■ **CONSIGNES**
**A)** D'après le texte sur la chasse et l'hominisation, qu'étaient nos ancêtres hominiens avant d'être humains ?
**B)** Prolongez le texte sur la chasse et l'hominisation à partir de sa dernière phrase.

╭─ EXTRAIT DU TEXTE

Faites vos jeux ! Rien ne va plus ! Et si la chasse n’était qu’un jeu, à l’origine de l’aventure humaine ? Et si la fameuse exception humaine, résidait justement dans la conjonction du jeu et de la chasse : un jour, des groupes de primates ont décidé de sortir des arbres pour attraper des animaux qui passaient par là. Par jeu ? L’époque de la prédation est terminée nous dit l’écologiste, au siècle de la consommation effrénée. Il faut désormais refréner nos pulsions carnivores. Mais la chasse n’a jamais été, à un moment de l’hominisation, une activité indispensable pour survivre. Les végétaux et les fruits suffisaient amplement pour vivre et procréer. Le “chasseur-cueilleur“ qui chassait pour survivre en alimentant sa famille est un cliché de maternelle : la chasse a été beaucoup plus que cela. Elle a été un processus majeur de l’hominisation au point que les aptitudes mentales et physiques humaines sont directement issues de la chasse : nos ancêtres, des hominiens, étaient chasseurs avant d’être humains. Et c’est, en grande partie par la chasse que l’homme s’est édifié en tant qu’homo sapiens.

╰─
╭─ ENTRÉES DE DONNÉES

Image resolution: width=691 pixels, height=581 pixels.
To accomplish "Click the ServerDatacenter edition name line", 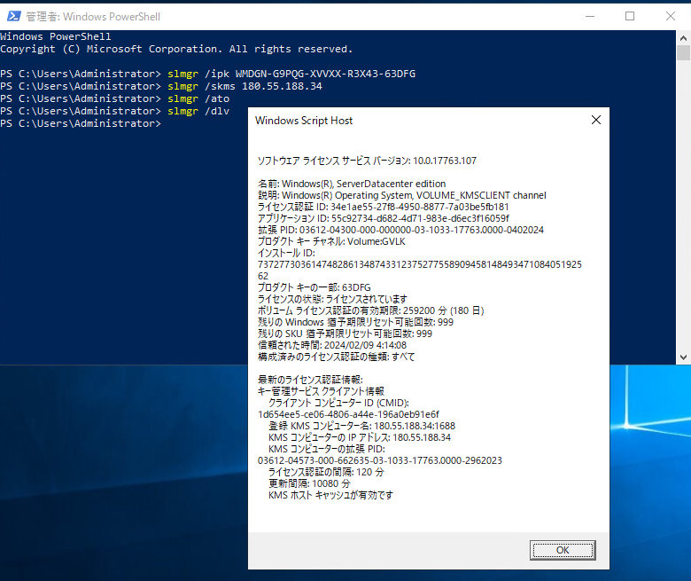I will coord(351,184).
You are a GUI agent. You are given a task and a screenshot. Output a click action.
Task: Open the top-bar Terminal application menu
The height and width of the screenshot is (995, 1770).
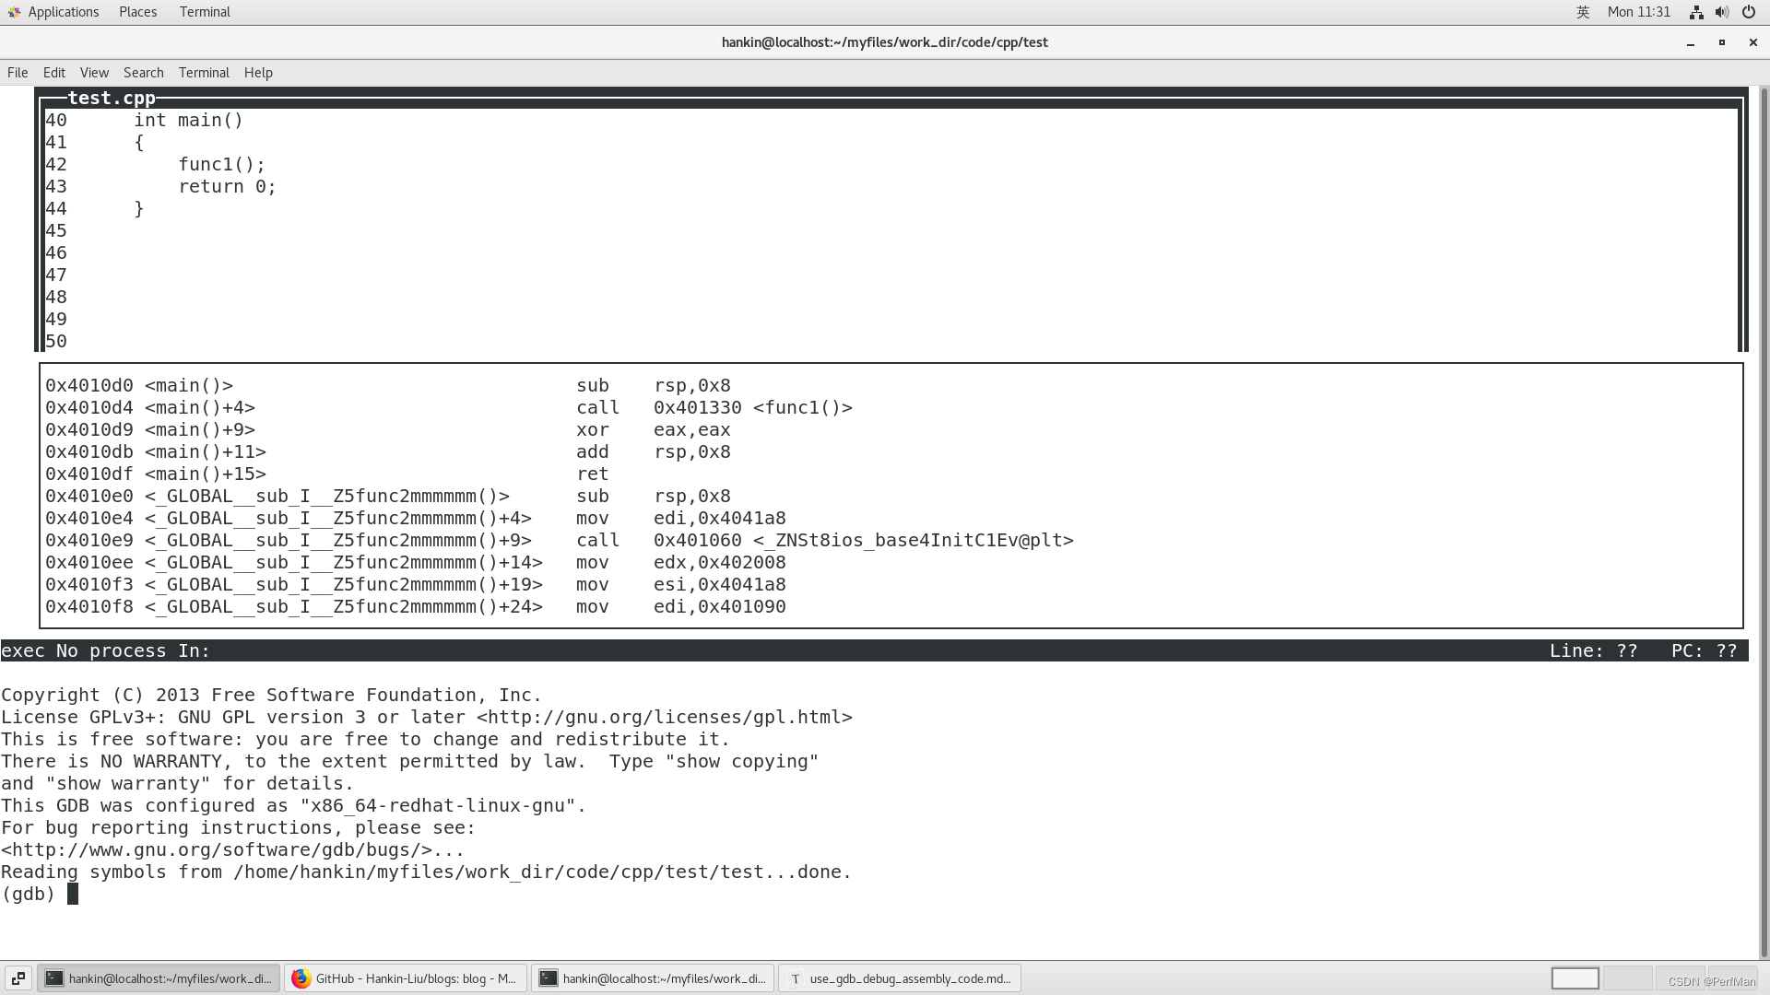[205, 12]
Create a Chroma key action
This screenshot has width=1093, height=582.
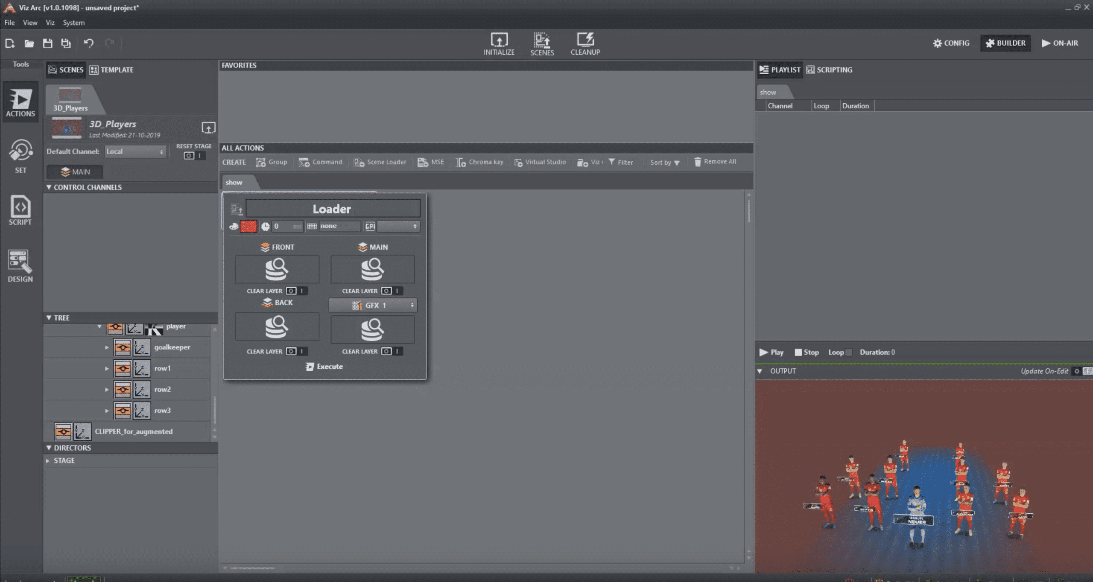[x=479, y=162]
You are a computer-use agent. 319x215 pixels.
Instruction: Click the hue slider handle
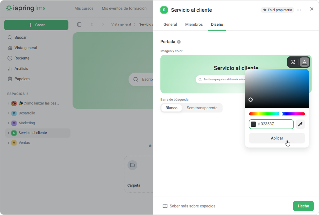tap(280, 114)
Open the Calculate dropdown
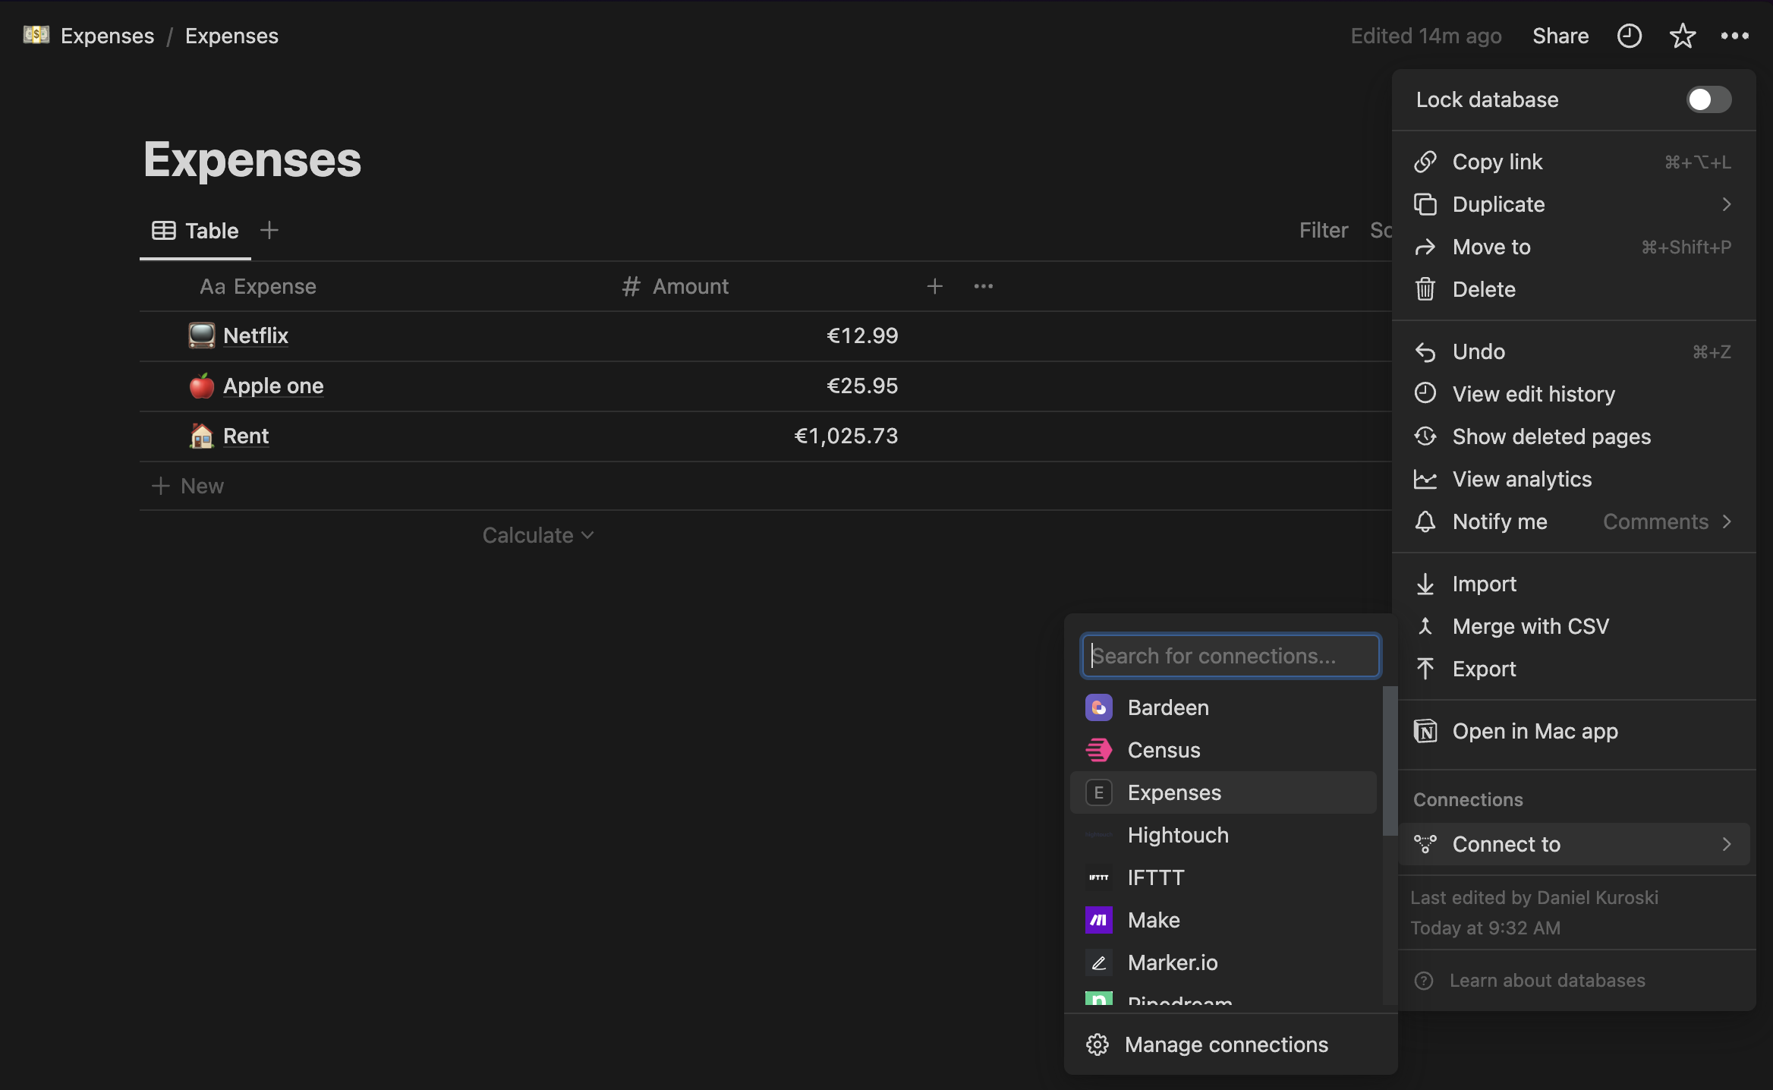 537,534
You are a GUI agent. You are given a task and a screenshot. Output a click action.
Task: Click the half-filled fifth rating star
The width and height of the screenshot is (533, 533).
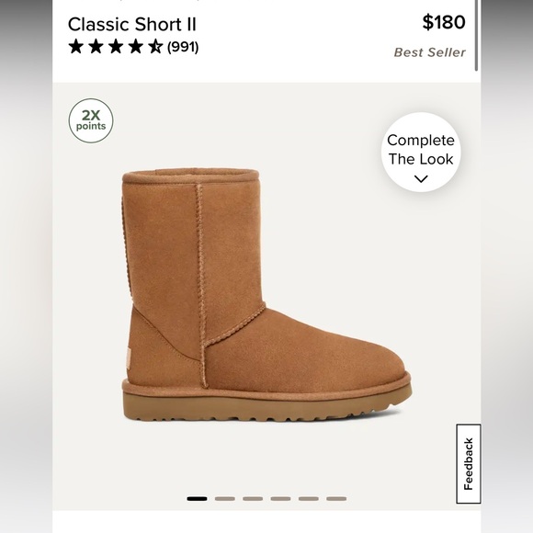point(155,46)
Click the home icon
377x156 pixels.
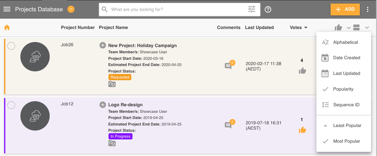coord(7,28)
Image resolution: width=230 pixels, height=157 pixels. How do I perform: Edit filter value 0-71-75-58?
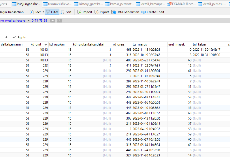click(39, 21)
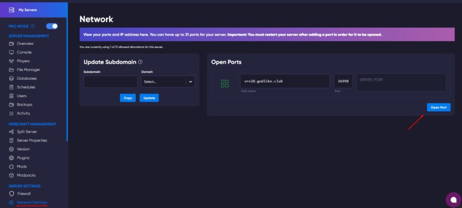
Task: Click the File Manager folder icon
Action: pos(12,70)
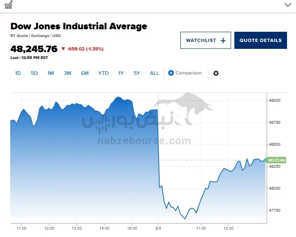Open chart settings gear icon
296x237 pixels.
pyautogui.click(x=216, y=73)
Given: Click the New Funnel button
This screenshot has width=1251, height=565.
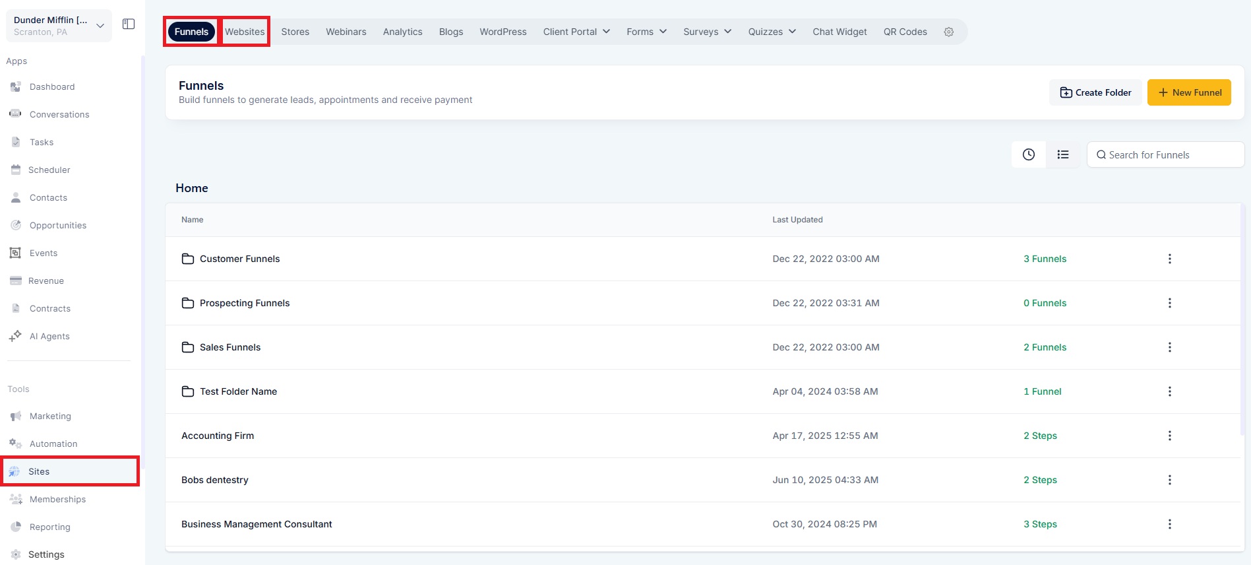Looking at the screenshot, I should [1189, 92].
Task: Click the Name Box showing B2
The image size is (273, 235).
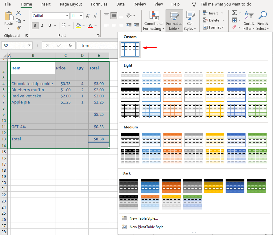Action: tap(14, 45)
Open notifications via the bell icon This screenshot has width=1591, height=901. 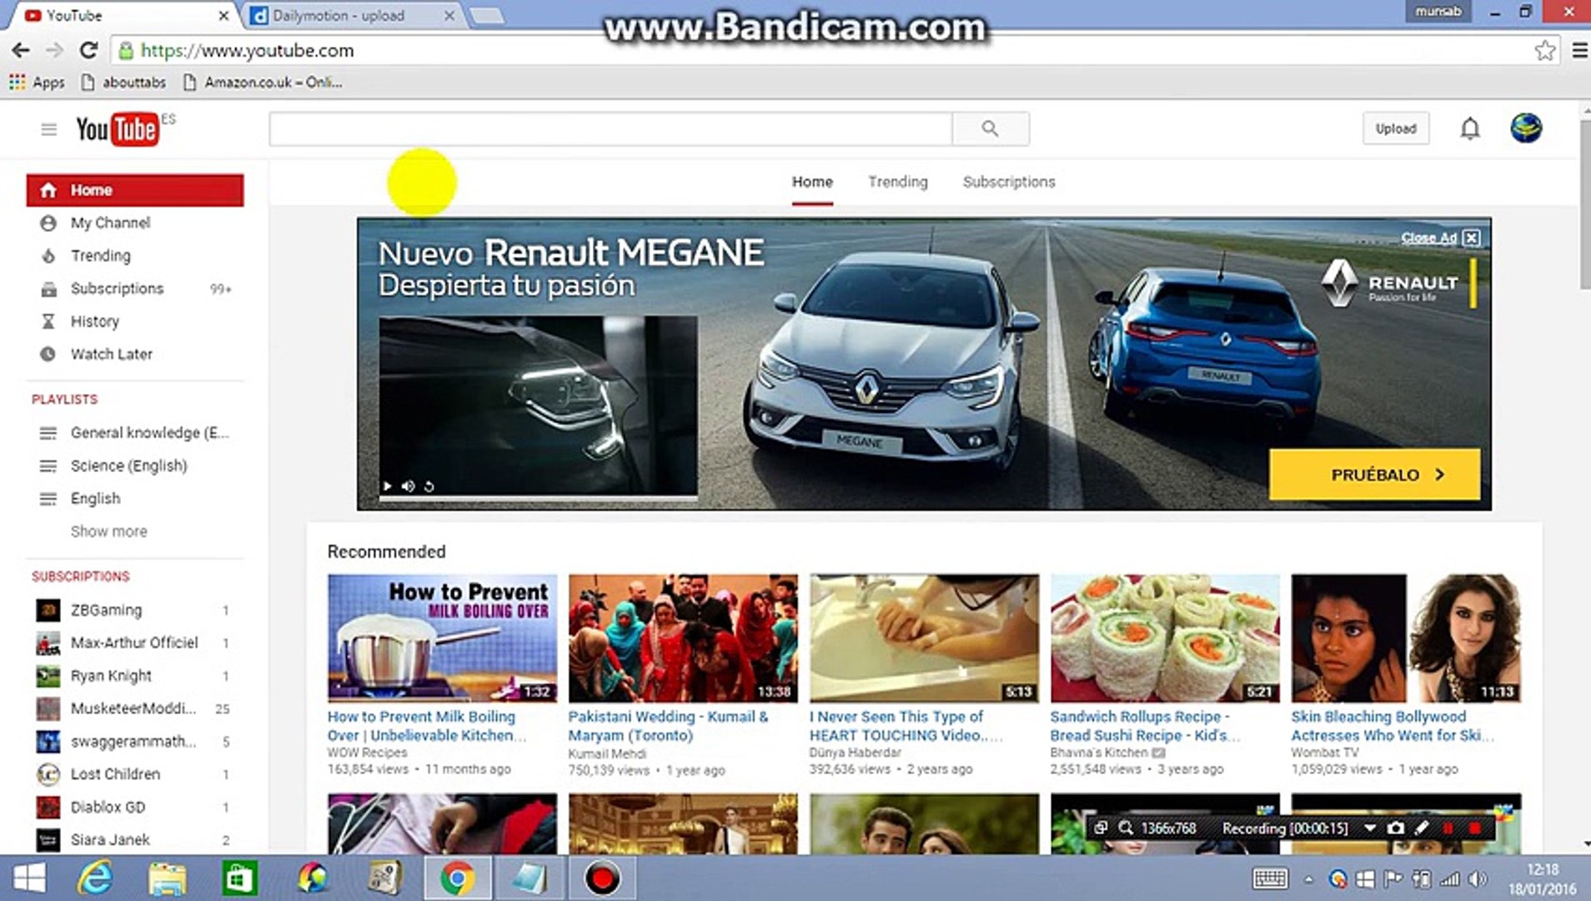[1469, 128]
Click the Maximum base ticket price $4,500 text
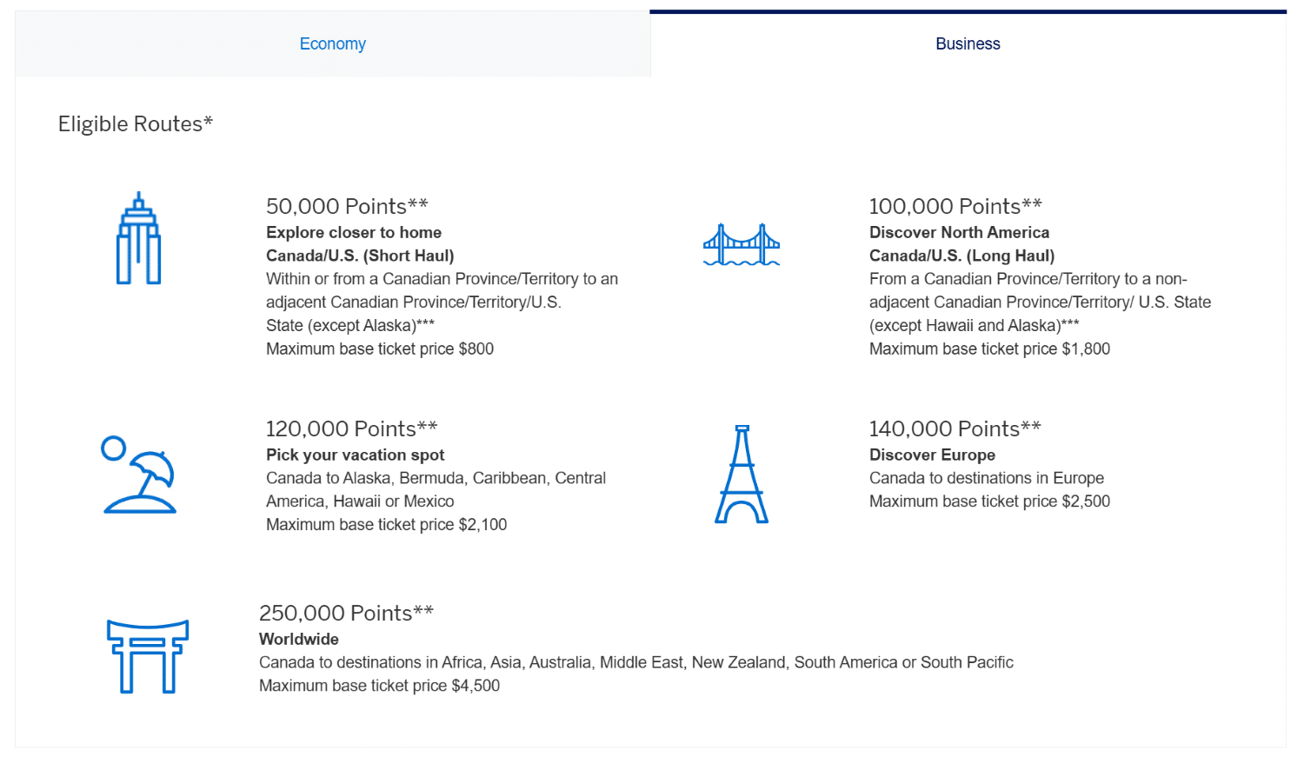This screenshot has width=1304, height=757. pos(380,685)
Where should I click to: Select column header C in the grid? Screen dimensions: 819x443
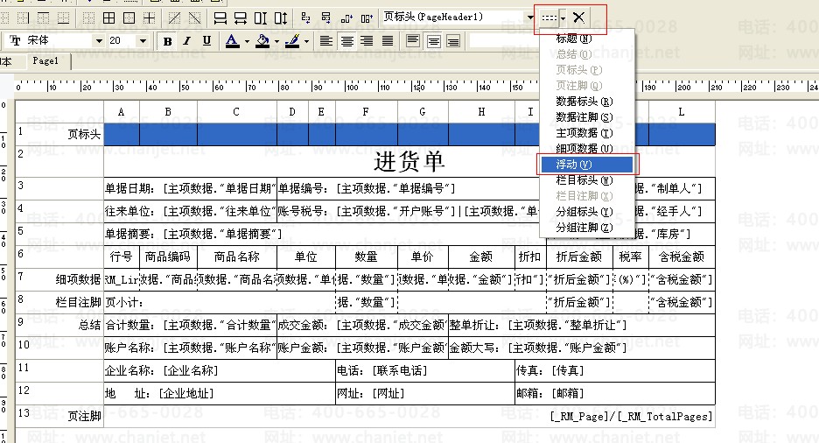point(236,112)
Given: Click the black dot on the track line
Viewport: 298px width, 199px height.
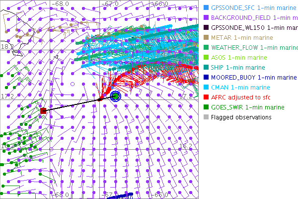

╰─

■ **RÉPONSES DANS L'ORDRE**
**A)** Des chasseurs.

**B)**
Pas de chasse, pas d’humanité. Leur faible intelligence de l’époque, a été aux prises avec ce qu’il y a de plus habile et de plus rusé dans la nature : les carnivores. Chassés avant d’être chasseurs, cette position fragile a suscité l’émergence de capacités nouvelles qui s’apparentent précisément à la chasse : Sortant des arbres rassurants de la forêt, ils se sont livrés aux périls de la savane, nouvel écosystème : la vigilance, la ruse, l’attention deviennent vitales pour survivre. En attrapant des petits animaux, il devient chasseur. La chasse a provoqué de nouvelles aptitudes stratégiques : l’attention, la ténacité, la combativité, l’audace, la ruse, le leurre, le piège, l’affût qui ont abouti, en plusieurs milliers d’années, à l’homo sapiens, véritable aboutissement de la chasse. Mais pourquoi chasser alors que notre petit hominien aurait pu rester dans les arbres et s’y alimenter ? En cours d’hominisation, beaucoup de groupes, prometteurs d’humanité, ont disparu, un seul est à l’origine de l’homo sapiens. Quel est le facteur déterminant qui a abouti à cette évolution extraordinaire ? Seul le jeu donne une réponse éclairante. Cette action ludique, dénuée de toute utilité, de tout intérêt vital est un agissement tout à fait gratuit. Le jeu existe chez les animaux, en particulier dans l’apprentissage des petits chez les vertébrés : chez les carnivores, les petits jouent à la capture avant d’être capables de le faire. Ils jouent uniquement lorsque tous les besoins vitaux sont satisfaits. Il semble que notre ancêtre a poussé le jeu de la chasse jusqu’à se transformer lui-même radicalement.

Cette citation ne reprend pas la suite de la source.